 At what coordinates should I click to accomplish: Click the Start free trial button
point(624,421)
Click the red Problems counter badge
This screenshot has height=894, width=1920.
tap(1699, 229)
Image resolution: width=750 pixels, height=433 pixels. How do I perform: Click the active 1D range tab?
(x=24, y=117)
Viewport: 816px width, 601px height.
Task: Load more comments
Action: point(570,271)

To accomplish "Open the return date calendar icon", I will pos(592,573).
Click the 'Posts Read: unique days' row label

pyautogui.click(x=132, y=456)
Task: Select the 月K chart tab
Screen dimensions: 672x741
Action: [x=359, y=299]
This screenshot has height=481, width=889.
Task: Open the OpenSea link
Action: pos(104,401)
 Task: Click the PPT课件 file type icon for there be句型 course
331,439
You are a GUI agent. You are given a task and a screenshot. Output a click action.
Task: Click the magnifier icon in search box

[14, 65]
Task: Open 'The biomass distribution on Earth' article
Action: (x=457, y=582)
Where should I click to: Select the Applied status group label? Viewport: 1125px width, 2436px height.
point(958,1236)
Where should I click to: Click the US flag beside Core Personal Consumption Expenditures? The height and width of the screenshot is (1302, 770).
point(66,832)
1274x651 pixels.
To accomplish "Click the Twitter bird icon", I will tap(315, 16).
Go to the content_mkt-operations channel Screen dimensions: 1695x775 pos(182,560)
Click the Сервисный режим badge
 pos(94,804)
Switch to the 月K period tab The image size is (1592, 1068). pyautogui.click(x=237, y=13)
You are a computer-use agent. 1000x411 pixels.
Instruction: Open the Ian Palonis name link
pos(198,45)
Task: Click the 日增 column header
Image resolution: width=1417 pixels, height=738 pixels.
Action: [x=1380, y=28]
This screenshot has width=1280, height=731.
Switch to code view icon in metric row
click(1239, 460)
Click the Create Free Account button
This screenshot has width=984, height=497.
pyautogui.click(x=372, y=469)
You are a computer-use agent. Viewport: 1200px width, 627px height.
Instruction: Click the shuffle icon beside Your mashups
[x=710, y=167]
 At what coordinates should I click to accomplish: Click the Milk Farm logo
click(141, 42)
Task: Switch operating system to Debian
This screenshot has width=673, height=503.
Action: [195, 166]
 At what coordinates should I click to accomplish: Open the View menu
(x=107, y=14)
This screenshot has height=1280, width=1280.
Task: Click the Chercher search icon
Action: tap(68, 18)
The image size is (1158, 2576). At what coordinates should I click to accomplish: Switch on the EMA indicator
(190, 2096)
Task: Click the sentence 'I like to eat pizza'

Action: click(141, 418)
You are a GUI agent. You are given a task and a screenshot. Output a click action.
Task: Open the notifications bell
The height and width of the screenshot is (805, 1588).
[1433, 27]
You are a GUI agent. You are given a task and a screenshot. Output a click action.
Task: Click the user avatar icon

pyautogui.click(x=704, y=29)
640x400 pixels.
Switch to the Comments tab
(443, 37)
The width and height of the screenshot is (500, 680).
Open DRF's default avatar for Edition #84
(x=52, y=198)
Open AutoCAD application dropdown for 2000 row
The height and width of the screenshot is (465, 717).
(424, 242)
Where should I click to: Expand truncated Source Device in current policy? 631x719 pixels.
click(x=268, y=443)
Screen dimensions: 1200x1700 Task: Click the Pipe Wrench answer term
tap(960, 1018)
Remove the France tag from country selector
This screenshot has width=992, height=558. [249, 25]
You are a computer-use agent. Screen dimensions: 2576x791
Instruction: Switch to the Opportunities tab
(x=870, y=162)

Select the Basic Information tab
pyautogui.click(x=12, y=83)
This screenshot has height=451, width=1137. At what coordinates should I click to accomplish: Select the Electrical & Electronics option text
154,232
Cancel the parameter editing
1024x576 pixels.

★ ★ ★

## [What you are asked to do]
The output should match the records above exactly, entry for entry.

## [Answer]
 At what coordinates should I click to accomplish: Click the Start free trial button
point(624,421)
Click the red Problems counter badge
This screenshot has height=894, width=1920.
tap(1699, 229)
Image resolution: width=750 pixels, height=433 pixels. How do I perform: Click the active 1D range tab?
(x=24, y=117)
Viewport: 816px width, 601px height.
Task: Load more comments
Action: point(570,271)

To accomplish "Open the return date calendar icon", I will pos(592,573).
Click the 'Posts Read: unique days' row label

pyautogui.click(x=132, y=456)
Task: Select the 月K chart tab
Screen dimensions: 672x741
Action: [x=359, y=299]
This screenshot has height=481, width=889.
Task: Open the OpenSea link
Action: pos(104,401)
 Task: Click the PPT课件 file type icon for there be句型 course
331,439
You are a GUI agent. You are given a task and a screenshot. Output a click action.
Task: Click the magnifier icon in search box

[14, 65]
Task: Open 'The biomass distribution on Earth' article
Action: (x=457, y=582)
Where should I click to: Select the Applied status group label? Viewport: 1125px width, 2436px height.
point(958,1236)
Where should I click to: Click the US flag beside Core Personal Consumption Expenditures? The height and width of the screenshot is (1302, 770).
point(66,832)
1274x651 pixels.
To accomplish "Click the Twitter bird icon", I will tap(315, 16).
Go to the content_mkt-operations channel Screen dimensions: 1695x775 pos(182,560)
Click the Сервисный режим badge
 pos(94,804)
Switch to the 月K period tab The image size is (1592, 1068). pyautogui.click(x=237, y=13)
You are a computer-use agent. 1000x411 pixels.
Instruction: Open the Ian Palonis name link
pos(198,45)
Task: Click the 日增 column header
Image resolution: width=1417 pixels, height=738 pixels.
Action: [x=1380, y=28]
This screenshot has width=1280, height=731.
Switch to code view icon in metric row
click(1239, 460)
Click the Create Free Account button
This screenshot has width=984, height=497.
pyautogui.click(x=372, y=469)
You are a computer-use agent. Viewport: 1200px width, 627px height.
Instruction: Click the shuffle icon beside Your mashups
[x=710, y=167]
 At what coordinates should I click to accomplish: Click the Milk Farm logo
click(141, 42)
Task: Switch operating system to Debian
This screenshot has width=673, height=503.
Action: [195, 166]
 At what coordinates should I click to accomplish: Open the View menu
(x=107, y=14)
This screenshot has height=1280, width=1280.
Task: Click the Chercher search icon
Action: tap(68, 18)
The image size is (1158, 2576). At what coordinates should I click to accomplish: Switch on the EMA indicator
(190, 2096)
Task: Click the sentence 'I like to eat pizza'

Action: click(141, 418)
You are a GUI agent. You are given a task and a screenshot. Output a click action.
Task: Open the notifications bell
The height and width of the screenshot is (805, 1588).
[1433, 27]
You are a GUI agent. You are given a task and a screenshot. Output a click action.
Task: Click the user avatar icon

pyautogui.click(x=704, y=29)
640x400 pixels.
Switch to the Comments tab
(443, 37)
The width and height of the screenshot is (500, 680).
Open DRF's default avatar for Edition #84
(x=52, y=198)
Open AutoCAD application dropdown for 2000 row
The height and width of the screenshot is (465, 717).
(424, 242)
Where should I click to: Expand truncated Source Device in current policy? 631x719 pixels.
click(x=268, y=443)
Screen dimensions: 1200x1700 Task: Click the Pipe Wrench answer term
tap(960, 1018)
Remove the France tag from country selector
This screenshot has width=992, height=558. [249, 25]
You are a computer-use agent. Screen dimensions: 2576x791
Instruction: Switch to the Opportunities tab
(x=870, y=162)

Select the Basic Information tab
pyautogui.click(x=12, y=83)
This screenshot has height=451, width=1137. At what coordinates should I click to accomplish: Select the Electrical & Electronics option text
154,232
Cancel the parameter editing
1024x576 pixels.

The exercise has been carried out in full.